EYEWITNESS LOCAL NEWSHoping To Heal Her Heart
from Eyewitness News Online
Reported: Feb. 28, 2014 5:35 PM EST
Updated: Mar. 5, 2014 11:05 AM EST
HURRICANE, W.Va. (Darrah Wilcox) -- After a nearly perfect pregnancy in 2007, six days before their daughter Jenna was born, Justin and Jennifer Meadows found out something was wrong.
The Meadows found out little Jenna had Tetralogy of Fallot with Pulmonary Atresia and Multiple Aorta Pulmonary Collateral Arteries. It basically means she was born without the connection between her heart to her lungs. She had a small hole between the upper chambers of her heart, a very large hole between the lower chambers, no pulmonary artery (connection from her heart to lungs for blood flow), an enlarged heart, overriding Aorta.
"She has very high pressure in her heart which causes a lot of strain on it," explained mom Jennifer.

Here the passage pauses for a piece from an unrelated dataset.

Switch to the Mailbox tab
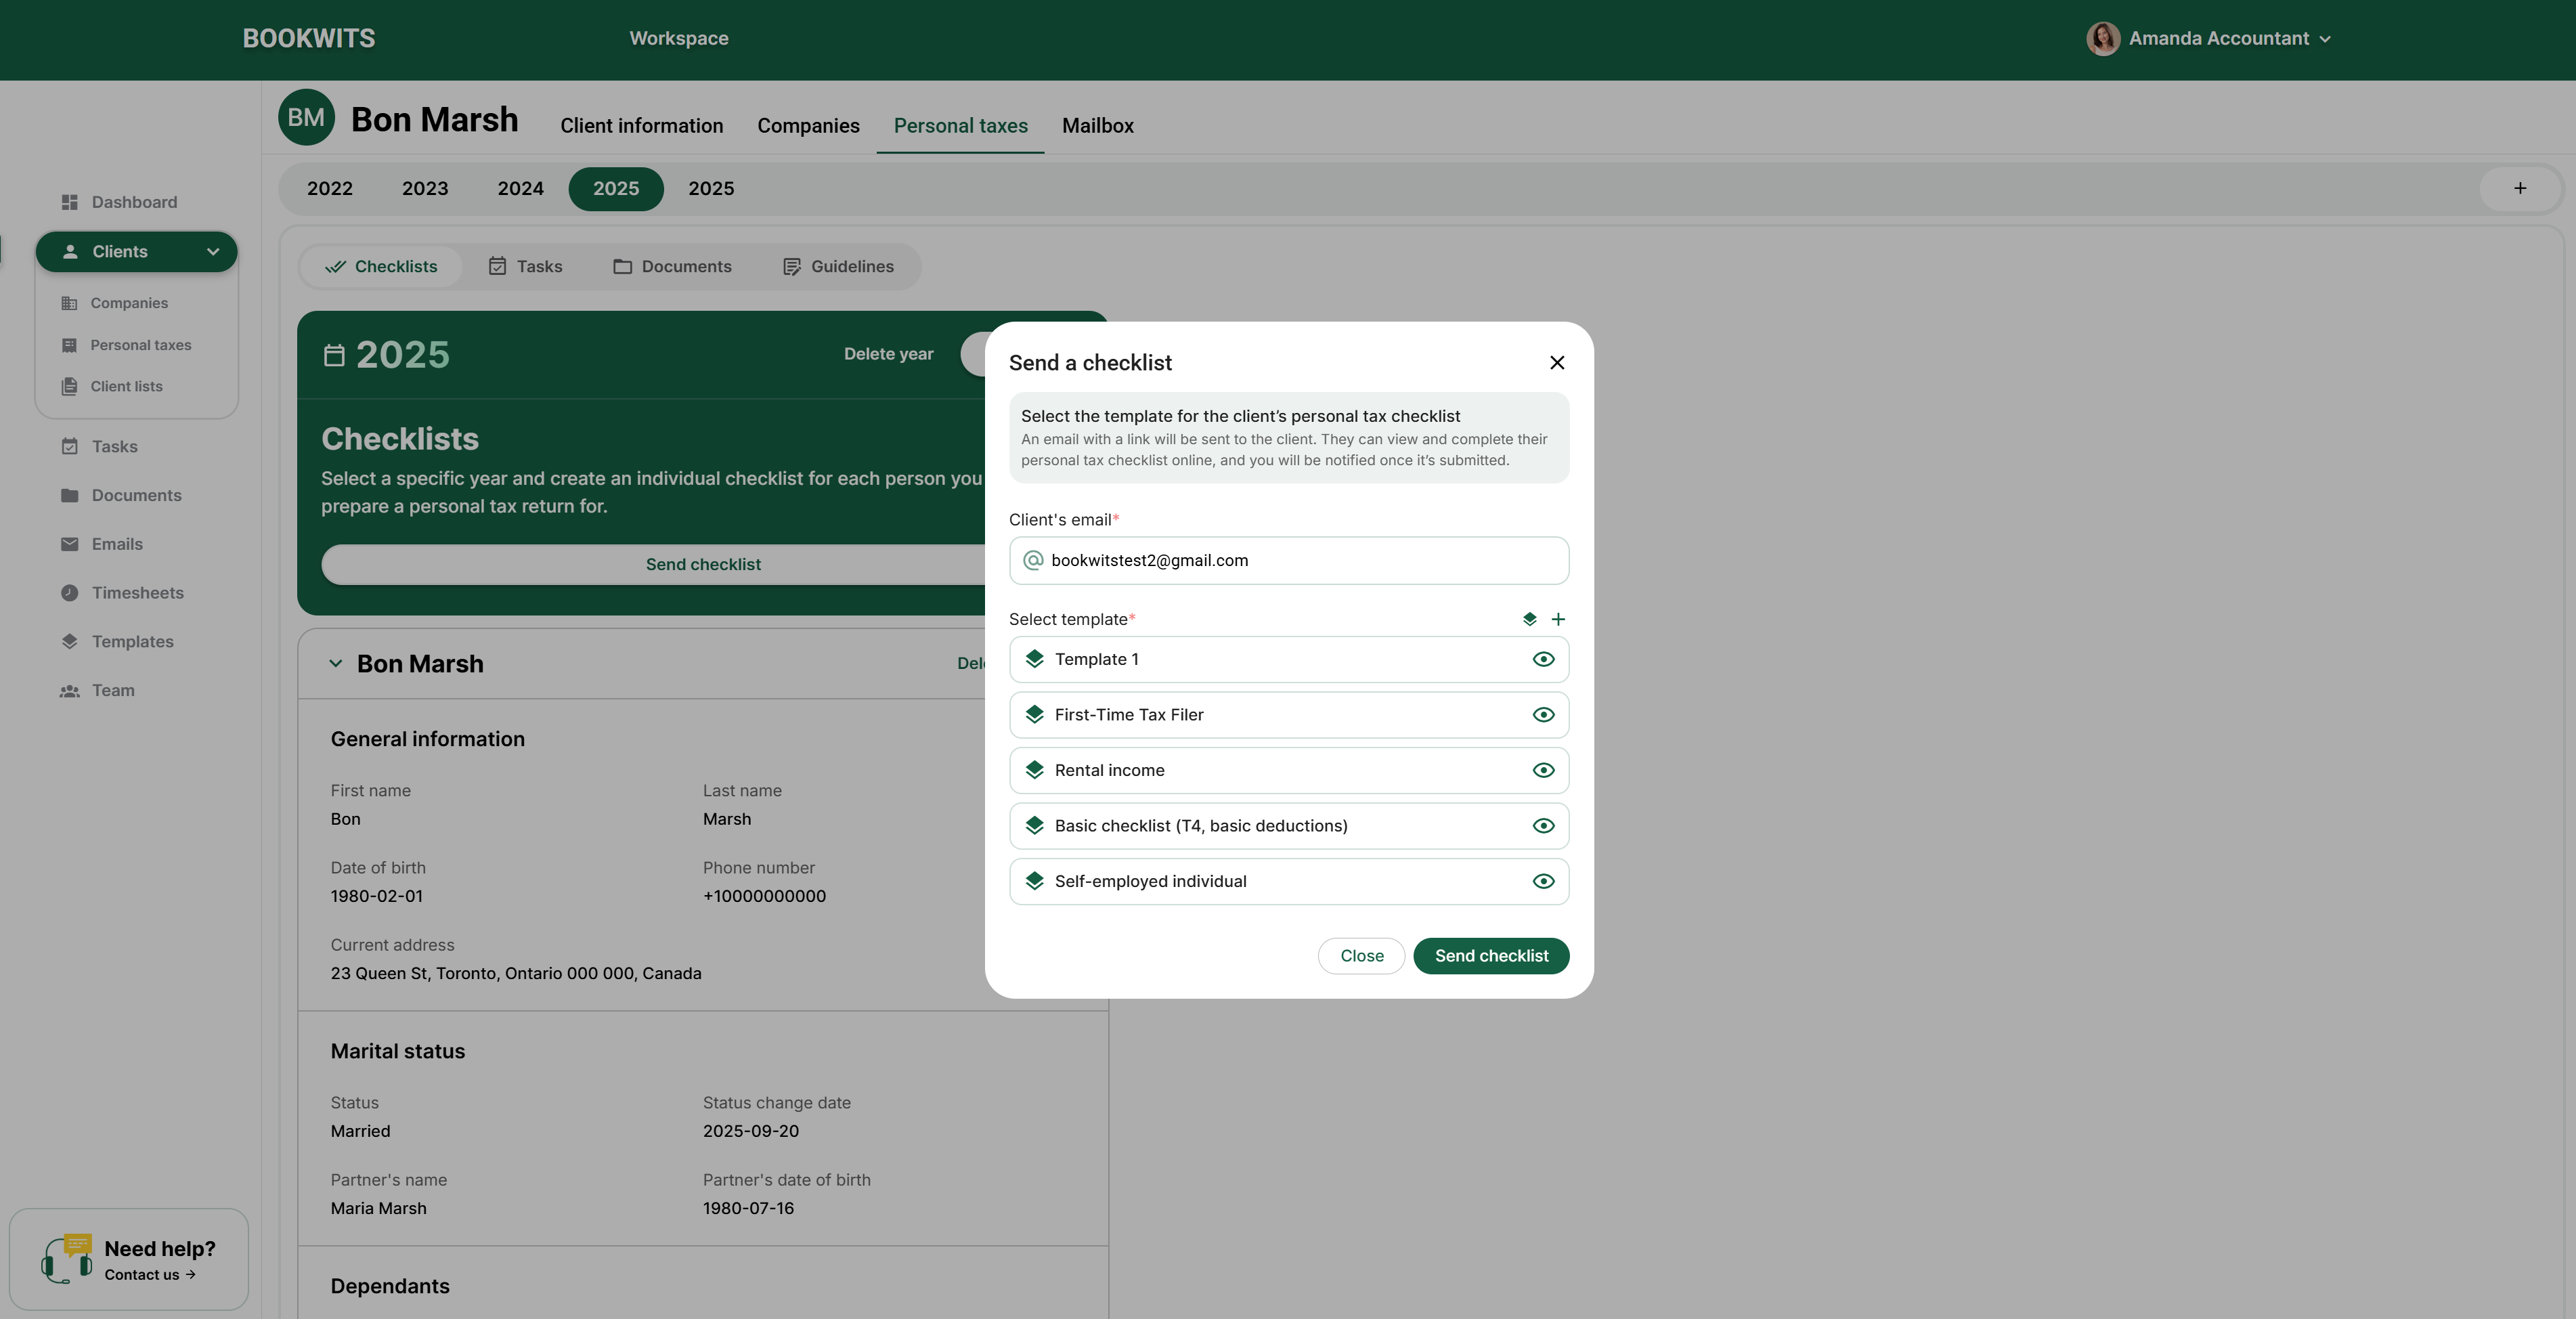The width and height of the screenshot is (2576, 1319). point(1097,126)
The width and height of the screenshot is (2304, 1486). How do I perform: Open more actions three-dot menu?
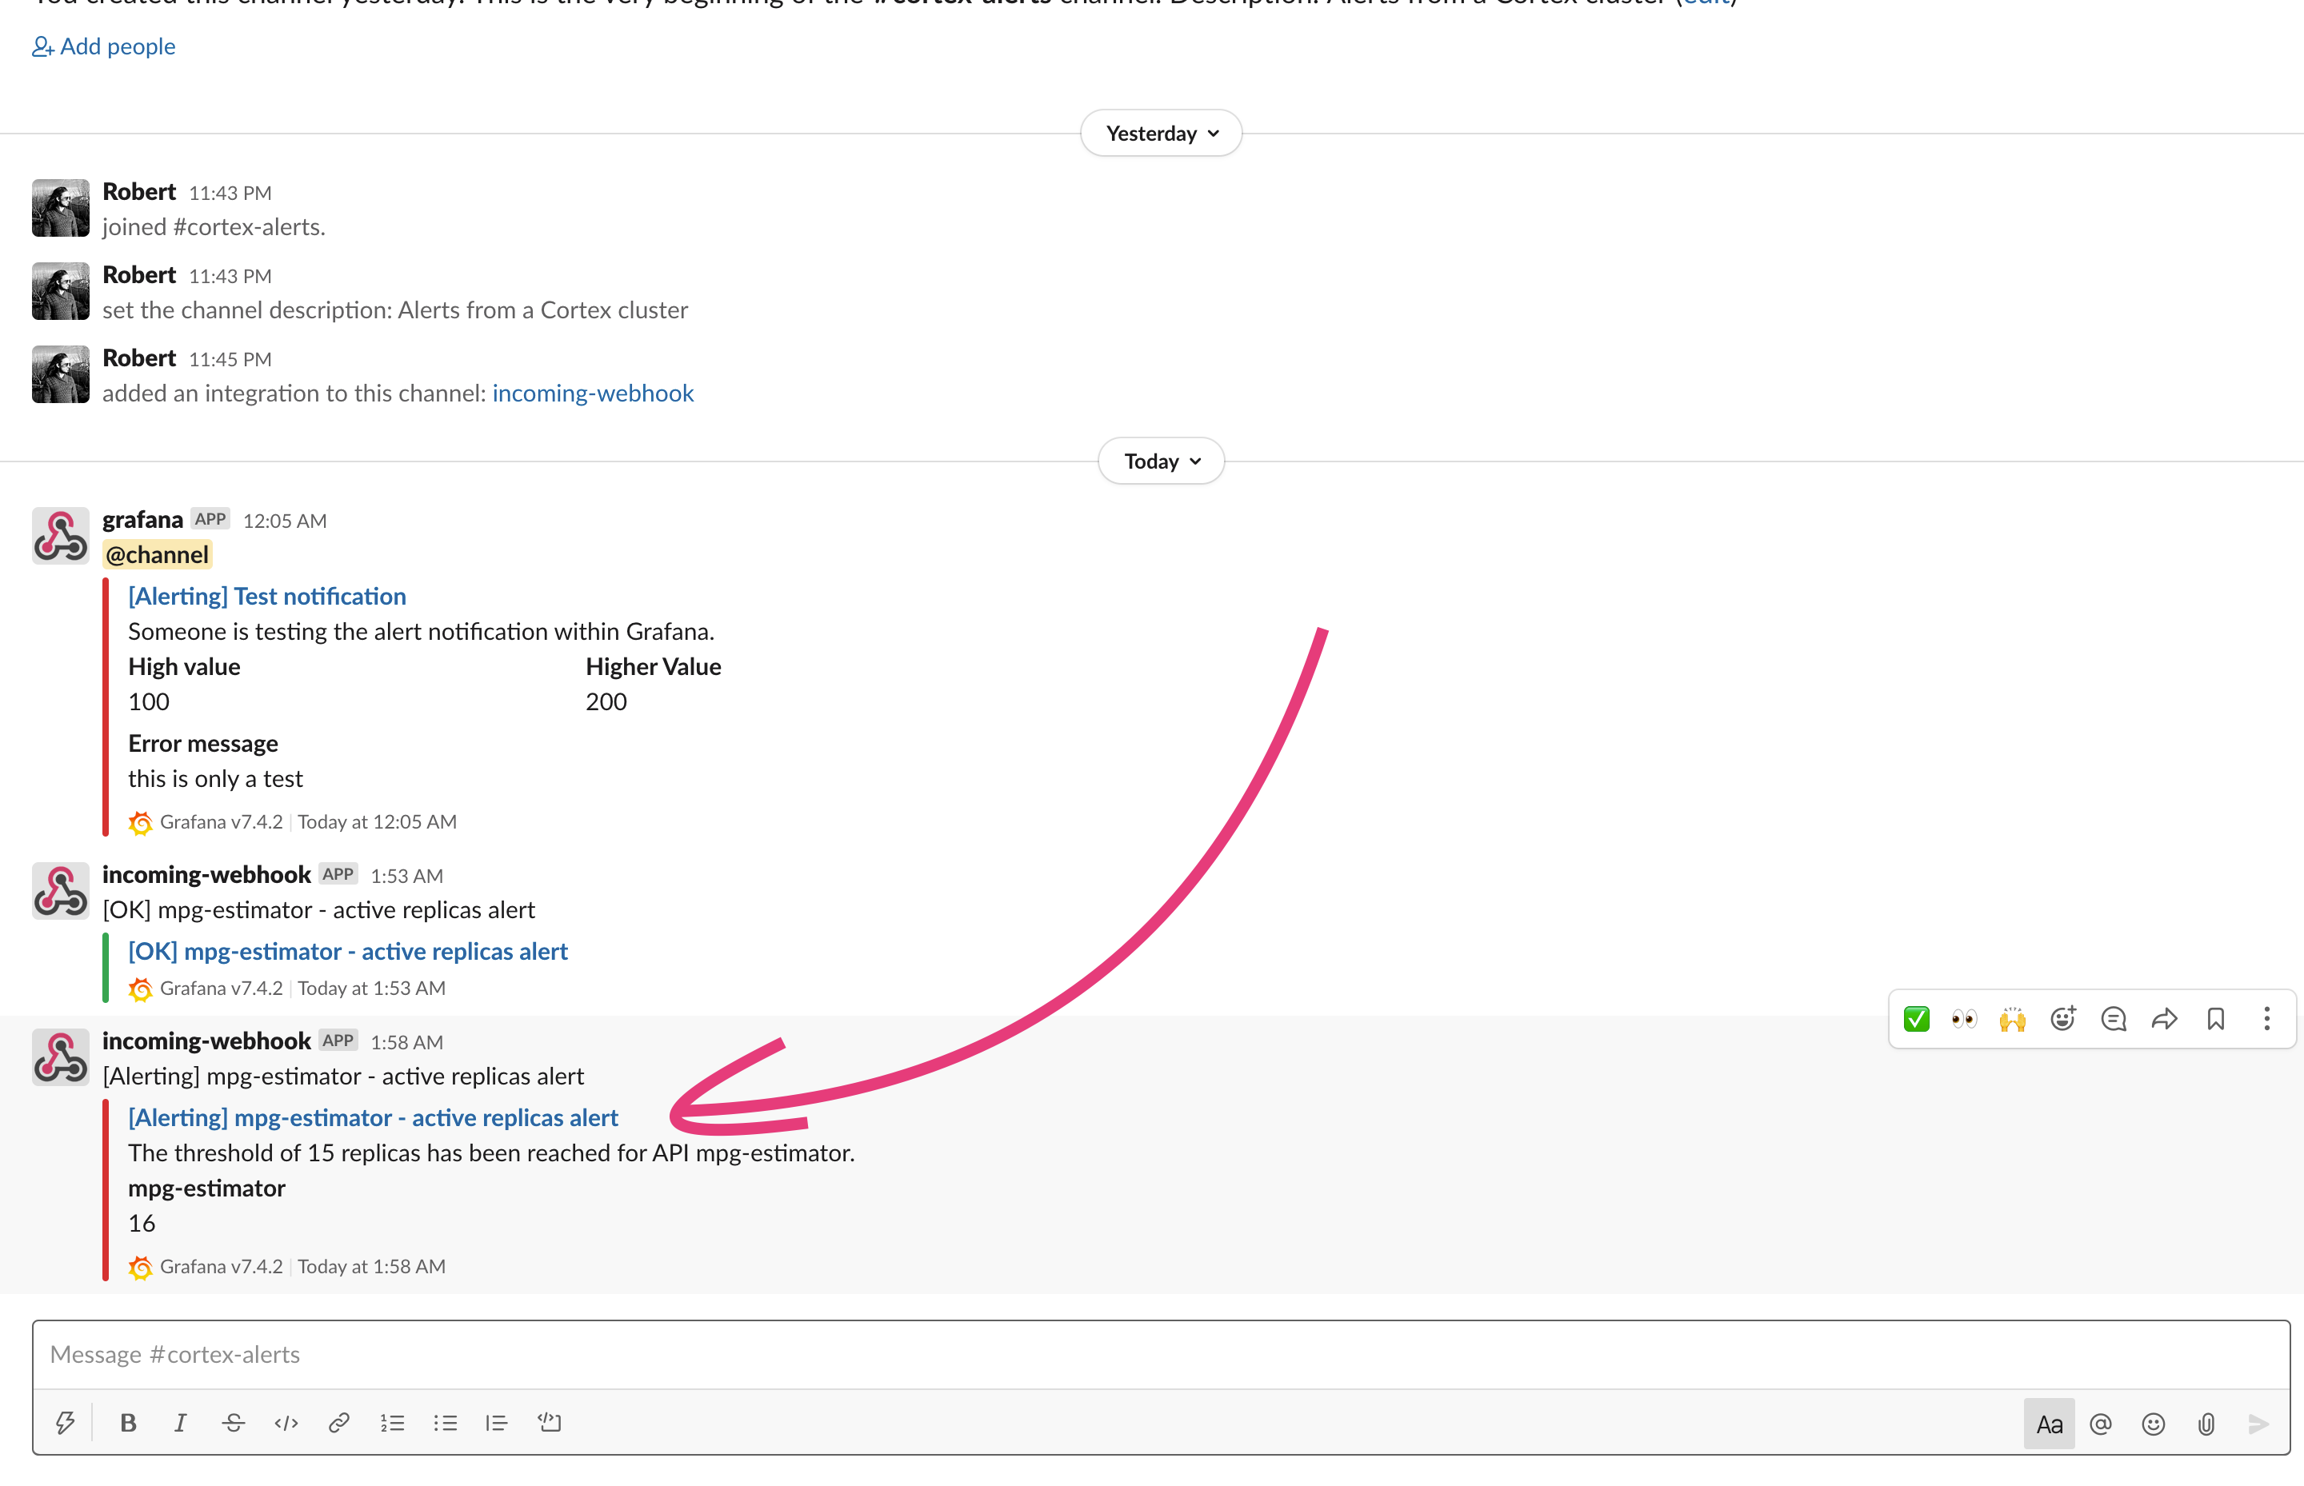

In just six and a half years, she's had 20 surgeries. Sixteen of those are heart-related. She's had three open-heart surgeries, and 12 heart caths.
"You are constantly have your guard up, you constantly are worried about what's going to happen, and you unfortunately have in the back of your mind, that the life could be way shorter than it should be or you ever expected as a parent," said Jennifer.
During one tough five month stay in the hospital in Cincinnati, the Meadows didn't think they'd bring her home. Jennifer said Jenna coded for ten minutes. "We cried and hoped and prayed and wanted everything, she's only two and a half," she said she remembered thinking.
Jenna did pull through, but the next two years were difficult. " She had a trach, we had a ventilator, all kinds of equipment," said Jennifer.
A few months ago, doctors told them there were no other medical interventions available for Jenna. "You always have that hope that they will fix your child, things are growing and research is happening, but at this point with her, they don't have anything else to do."
Doctors want Jenna to live as normally as possible. "They said let's just let her be a child, enjoy things"
This year, she started kindergarten at Conner Street Elementary in Hurricane. "We're hoping that she can be able to go for at least ten , into her teenage years, maybe even in to her early twenties before she starts to decline," said Jennifer.
While they struggle staying optimistic, they'll always hold out hope for the best. "30 years ago, they didn't survive. Ten years ago, they still struggled. It wasn't until about ten years ago that they pioneered one of the better surgeries for her condition," said Jennifer.
Husband Justin added, "It's constantly evolving, just getting there, is basically a waiting game. We hope and we pray that something will be found."
Jennifer said, "Every child like her is different. Everyone with her diagnosis is different. None of them is the same, none of them have the inside the same, and so that's hard, because and yes it's going to be great, but it doesn't always work out that way. You deal with the cards your dealt. Everybody's always asked us, I don't know how you do it, and how do you handle everything, and you have to. You don't have a choice."
For now they'll continue to treasure each moment. "I live every day to the day that we've got with her, don't take anything for granted, because it could be gone tomorrow," said Justin.
They'll continue to be inspired by her resilience. "She doesn't know, but she's our hero. She really is, because she's proven to us that anybody can do anything. Anybody can handle anything. The things she's gone through in her life, no adult, the majority of adults, will never go through what she's gone through in six and a half years, almost seven. Just for the things that she handles, and she bounces back so fast, and she smiles every single day, it makes us think, you know what, it's going to be okay. She's such a strong little, strong-willed," said Jennifer.
Jenna has been the honorary chair of the 2013 Huntington Heart Walk, the chair for the 2014 Charleston Heart Ball Open Your Heart campaign, and fellow students at her school have helped raise several thousand dollar for the Jump Rope For Heart campaign in honor of Jenna and three other heart survivors there.